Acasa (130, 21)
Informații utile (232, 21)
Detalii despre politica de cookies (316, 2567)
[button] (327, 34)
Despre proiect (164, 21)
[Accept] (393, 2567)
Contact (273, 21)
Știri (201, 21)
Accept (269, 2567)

========================================

_Problem requirements_
The answer consists of every entry, returned exactly.

_Result_
Acasa (130, 21)
Informații utile (232, 21)
Detalii despre politica de cookies (316, 2567)
[button] (327, 34)
Despre proiect (164, 21)
[Accept] (393, 2567)
Contact (273, 21)
Știri (201, 21)
Accept (269, 2567)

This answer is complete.